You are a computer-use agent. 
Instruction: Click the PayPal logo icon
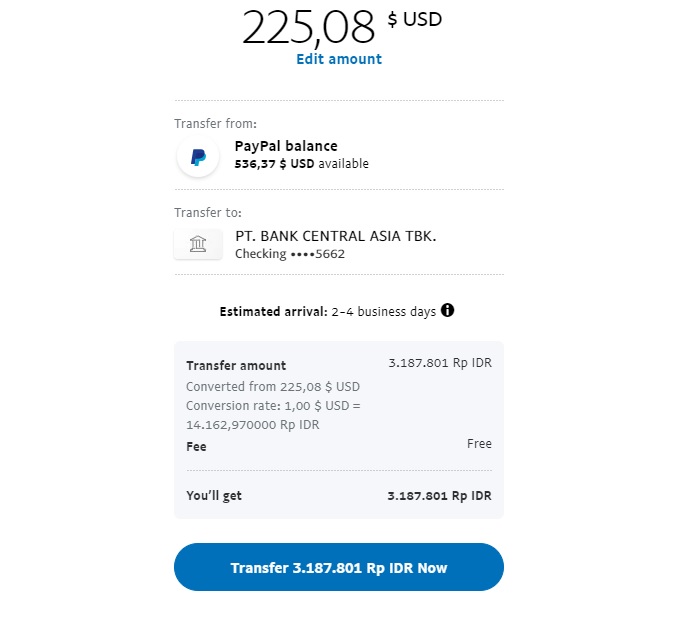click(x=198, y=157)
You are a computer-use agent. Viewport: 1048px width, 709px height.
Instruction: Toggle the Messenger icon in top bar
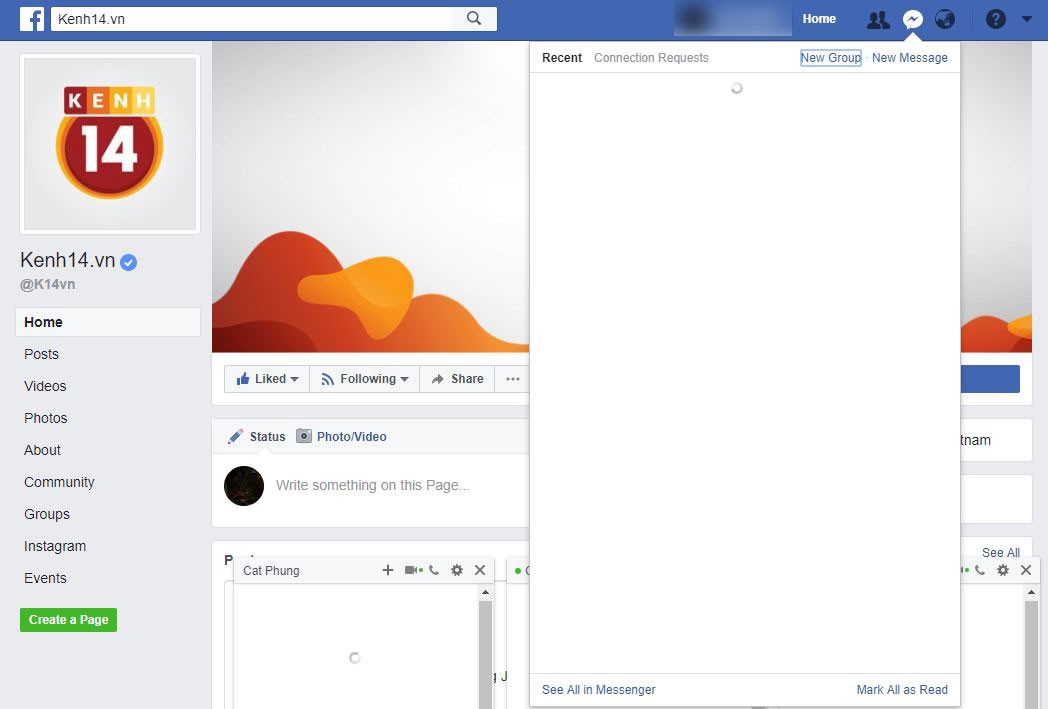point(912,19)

====

What is expected: Reproduce the text of both items above verbatim, leaving out the pictures.

Exercise response:
You are a computer-use agent. 
Instruction: Click the PayPal logo icon
click(x=198, y=157)
You are a computer-use agent. Viewport: 1048px width, 709px height.
Instruction: Toggle the Messenger icon in top bar
point(912,19)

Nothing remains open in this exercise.